Background
Following severe trauma, patients develop a norepinephrine-mediated persistent, injury-associated anemia. This anemia is associated with suppression of bone marrow erythroid colony growth, along with decreased iron levels, and elevated erythropoietin (EPO) levels, which are insufficient to promote effective erythropoiesis. The impact of norepinephrine on iron regulators such as ferroportin, transferrin and transferrin receptor-1 (TFR-1) are unknown. Using a clinically relevant rodent model of lung contusion (LC), hemorrhagic shock (HS), and chronic stress (CS), we hypothesize that daily propranolol (BB), a non-selective beta-blocker, restores bone marrow function and improves iron homeostasis.
Methods
Male Sprague-Dawley rats were subjected to LCHS±BB and LCHS/CS±BB. BB was achieved with propranolol (10mg/kg) daily until the day of sacrifice. Hemoglobin (Hgb), plasma EPO, plasma hepcidin, bone marrow cellularity and bone marrow erythroid colony growth were assessed.
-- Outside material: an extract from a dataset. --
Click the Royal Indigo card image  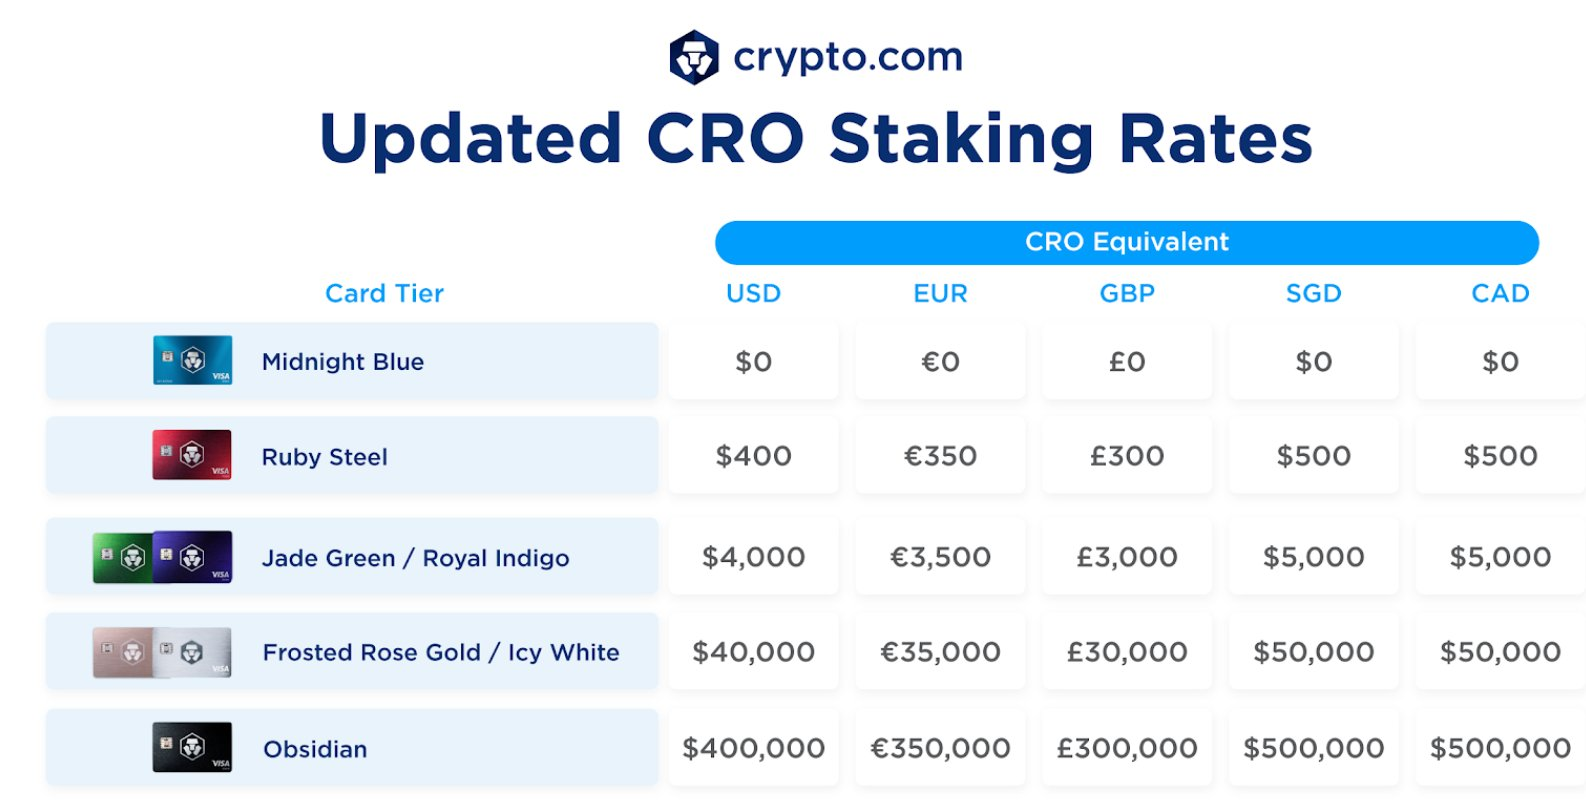tap(193, 557)
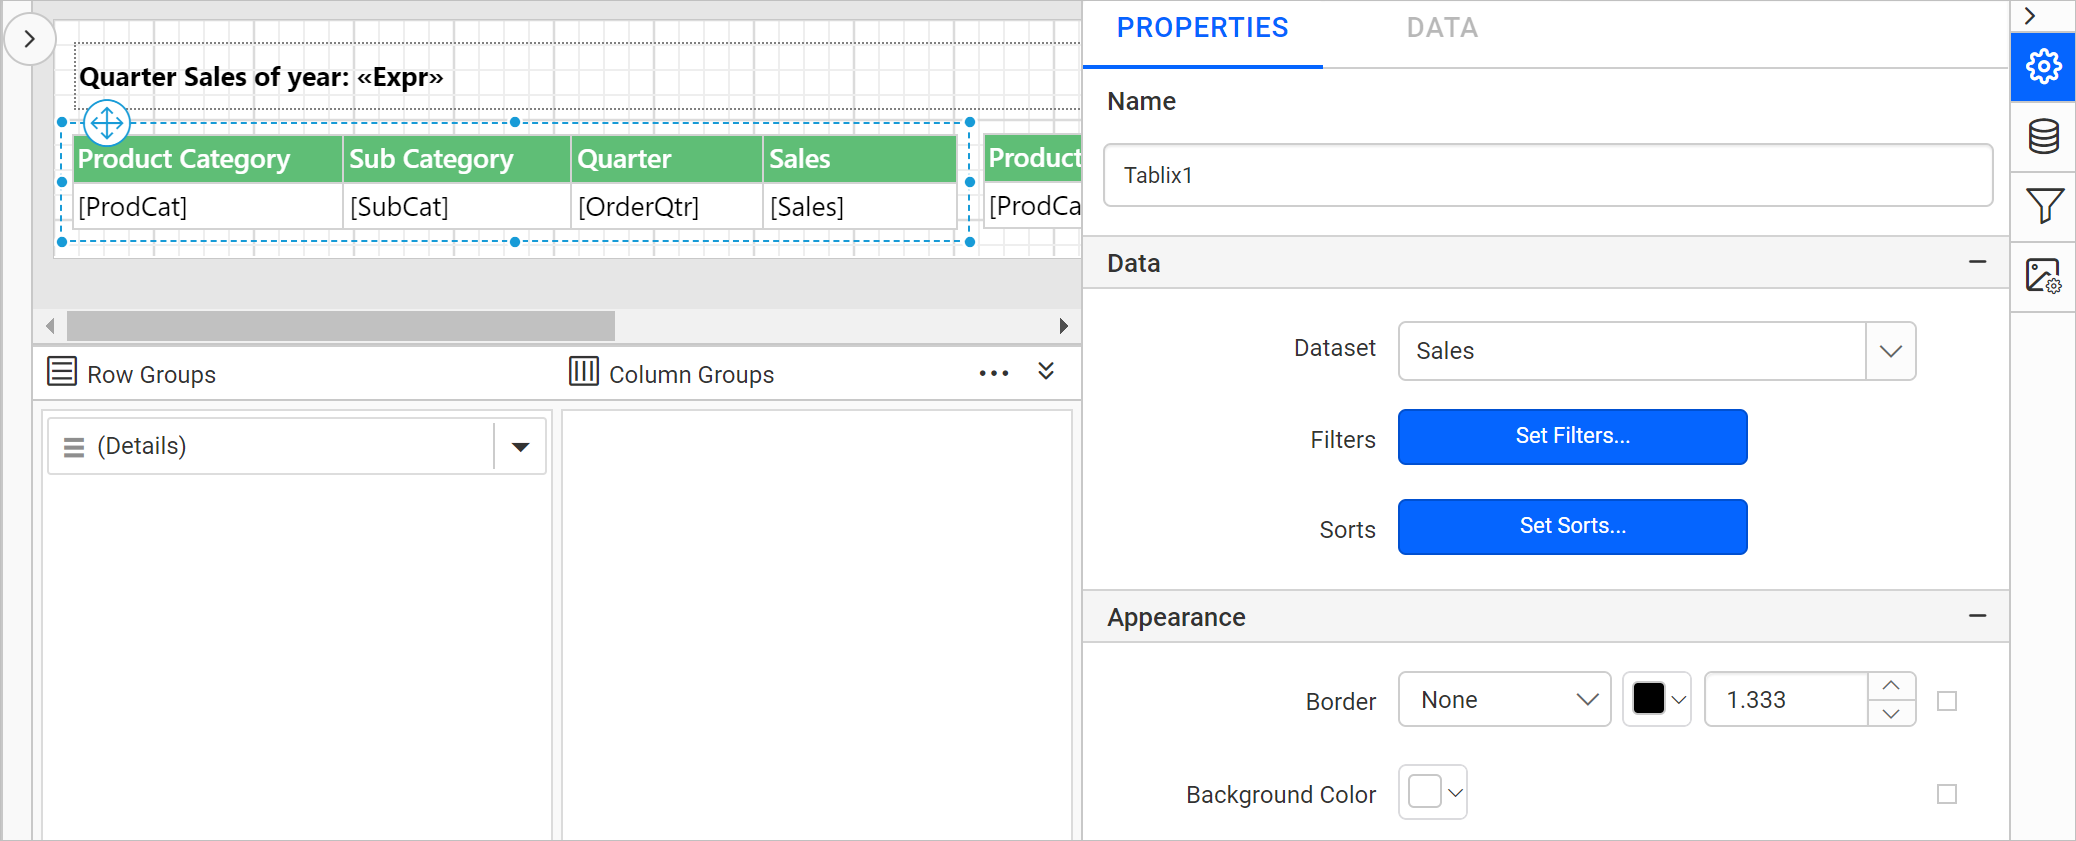Viewport: 2076px width, 841px height.
Task: Collapse the Data section
Action: [1977, 263]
RNA was isolated to measure transferrin, TFR-1 and ferroportin expression. Data is presented as mean±SD; *p<0.05 vs. untreated counterpart by t-test.
Results
The addition of CS to LCHS leads to persistent anemia on post-trauma day 7, while the addition of BB improved Hgb levels (LCHS/CS: 10.6±0.8 vs. LCHS/CS+BB: 13.9±0.4* g/dL). Daily BB use following LCHS/CS improved BM cellularity, CFU-GEMM, BFU-E and CFU-E colony growth. LCHS/CS+BB significantly reduced plasma EPO levels and increased plasma hepcidin levels on day 7. The addition of CS to LCHS resulted in decreased liver ferroportin expression as well as decreased bone marrow transferrin and TFR-1 expression, thus, blocking iron supply to erythroid cells. However, daily BB after LCHS/CS improved expression of all iron regulators.
Conclusions
Daily propranolol administration following LCHS/CS restored bone marrow function and improved anemia after severe trauma. In addition, iron regulators are significantly reduced following LCHS/CS, which may contribute to iron restriction after injury. However, daily propranolol administration after LCHS/CS improved iron homeostasis.